From that day in April 2004 when Romain Fornell opened Caelis in the old Ritz (today El Palace Barcelona that houses the Amar restaurant), this chef born in Toulouse remembers above all a mixture of feelings: “Panic and the desire to take on the world in equal parts". He had arrived in Barcelona with the endorsement of the first Michelin star that he obtained in France at the age of 22; He had been in charge of the kitchen at the Barcelona-based La Maison du Languedoc Roussillon and managed to be entrusted with the restaurant with the hotel's languishing pastel blue walls, called Diana, which he was willing to completely turn around.

He had the complicity of the businessman José Gaspart and his family - "with José we had traveled a lot together, we knew what we liked and we became friends for life." Before lighting the stove of the first Caelis he would issue a challenge: if he got a star within three years, he would become a partner. He did it in half the time. That young Frenchman, a staunch admirer and over the years a friend of the great Alain Ducasse, in love with Barcelona, ​​fulfilled his dream of captaining one of the most attractive hotel restaurants in the city. A house that, like the late Drolma and Moo -and later Lasarte, La Enoteca, Moments, and others- would contribute to demonstrating that hotel cuisine and haute cuisine were not antagonistic concepts.

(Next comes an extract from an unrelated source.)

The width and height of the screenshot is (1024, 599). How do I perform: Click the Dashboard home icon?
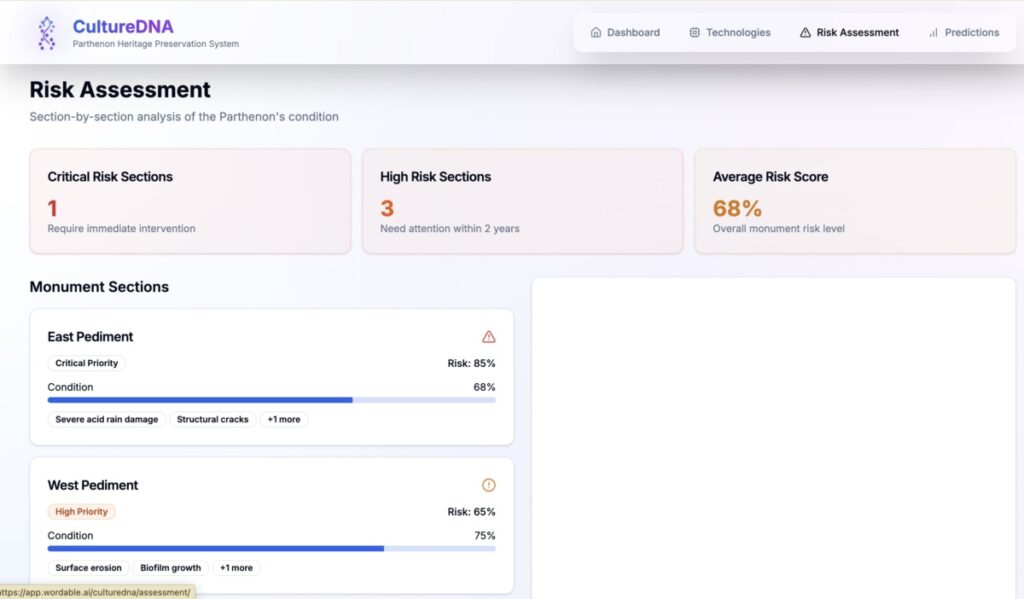point(596,33)
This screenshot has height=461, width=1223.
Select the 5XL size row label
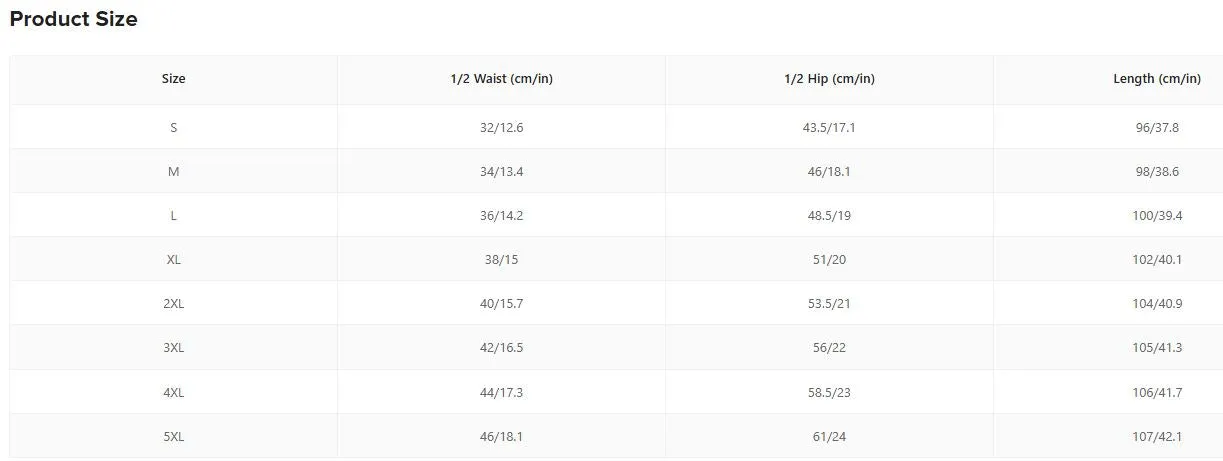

The change of hands of the hotel ended up involving the transfer of Caelis in 2017 to its current location, at the Hotel Ohla Barcelona (Via Laietana, 49). When asked if they were bad times, the answer is firm: “There have been no bad times in the history of this restaurant,” says Fornell, who assures that the change brought a new opportunity that he continues to be grateful for today. Now, he explains, they want to celebrate in style that they are about to celebrate 20 years since that day in April 2004. To do so, they have closed for a month, and while the hotel continued operating, Dani Isern's team of architects has directed a successful renovation, which has not affected the spectacular bar (copied at the time from César Ramírez's in the United States) although the adjacent space dedicated to starters, desserts and pastries has been changed.

In addition to that bar where it is a privilege to eat while watching the team of the head chef, the Asturian José González Iglesias, work, it has gained a small dining room that complements the main one and a new private room.

The menu formula at 60 euros is one of the keys to success at midday. And they will soon launch a special menu for that twentieth anniversary that will include some of the few dishes they have served since the beginning, such as the vichyssoise with caviar, presented on a base of ice that once impressed the customers of the first Caelis or the lobster and celery macaroni, the first sea and mountain prepared by this chef who immediately became fascinated with this daring and brilliant combination of Catalan cuisine.

Fornell recently found at a French antiques market a flambadou, the rudimentary iron contraption that his father placed over the flames to prepare lamb, introducing flambéing fat over the meat. Like a child with new shoes, he uses it for one of his new dishes, based on teardrop peas and red mullet, which he flambes with Iberian fat. In recent years he has opened several restaurants (this week the Azul Rooftop Barceloneta season starts with a party), he will soon open a tapas place in the center of Paris; he just published ¡Salsa! (Planeta Gastro), prefaced by his friend Albert Adrià and assures that despite this growing work as a businessman he continues to love his job and feels happy in the kitchen. He spreads enthusiasm when he explains that he has just created a cold puff-waffle that he has topped with seafood, in which he sees new possibilities; when he carefully places on the counter the press that once belonged to Santi Santamaria and with which he prepares a succulent blood pigeon; When he sees Eddy Arteagas, his pastry chef, holding a classic soufflé, worthy of an anniversary.